The pattern is simple: one process publishes messages to a channel, and one or more processes subscribe to that channel and react. Laravel's broadcasting system actually uses this internally when you're using the Redis broadcast driver.
But you can use it directly for things that don't fit neatly into Laravel's event broadcasting. I used it for a deployment dashboard that needed to show real-time log output from multiple servers:
// Publishing side (in a deployment script or Artisan command)
use Illuminate\Support\Facades\Redis;
public function handle(): void
{
$deployId = $this->argument('deploy-id');
$this->runDeploySteps(function (string $line) use ($deployId) {
Redis::publish("deploy:{$deployId}", json_encode([
'server' => gethostname(),
'line' => $line,
'timestamp' => now()->toISOString(),
]));
});
}
// Subscribing side (a separate long-running process)
Redis::subscribe(["deploy:{$deployId}"], function (string $message) {
$data = json_decode($message, true);
broadcast(new DeployLogReceived($data))->toOthers();
});
The subscriber listens on a Redis channel and rebroadcasts each message to the frontend via WebSockets (or SSE, or whatever you're using). The nice thing about this approach is that the publishing side doesn't need to know anything about the subscribers. It just fires messages into a channel. Multiple dashboard viewers, monitoring tools, or logging services can all subscribe independently.

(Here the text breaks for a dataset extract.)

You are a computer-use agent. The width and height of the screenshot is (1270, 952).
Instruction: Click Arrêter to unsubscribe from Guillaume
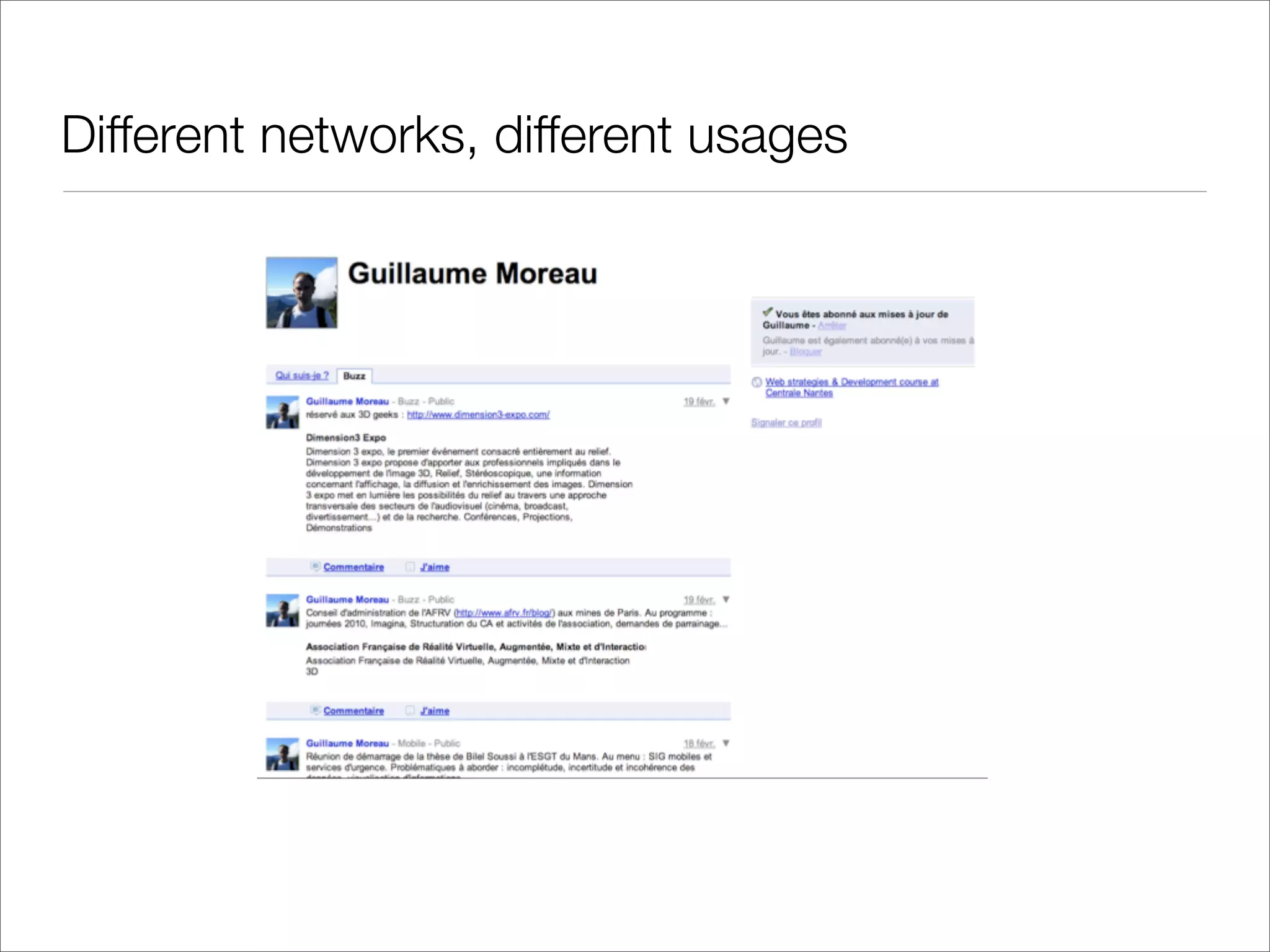tap(832, 325)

One caveat though: Redis pub/sub is fire-and-forget. If a subscriber isn't connected when a message is published, they miss it. There's no message history or replay. If you need guaranteed delivery, use Redis Streams instead (Laravel doesn't wrap these natively, but you can use the raw Redis facade).
When Not to Use Redis
I don't want to make it sound like everything is a nail just because I found a nice hammer. There are situations where these patterns aren't the right call.
If you're running a single server with a single worker process, atomic locks via the database or even the filesystem might be simpler. Redis adds infrastructure complexity: you need to run it, monitor it, and handle the (admittedly rare) case where it goes down.
If your rate limiting needs are purely HTTP-based, Laravel's built-in rate limiting middleware is simpler and doesn't require Redis specifically.
And if you need guaranteed message delivery for pub/sub, look at a proper message queue (SQS, RabbitMQ) instead of Redis pub/sub.
But for most Laravel applications that are beyond the "single server" stage? Redis is already in your stack for caching. You might as well use the other 90% of what it can do.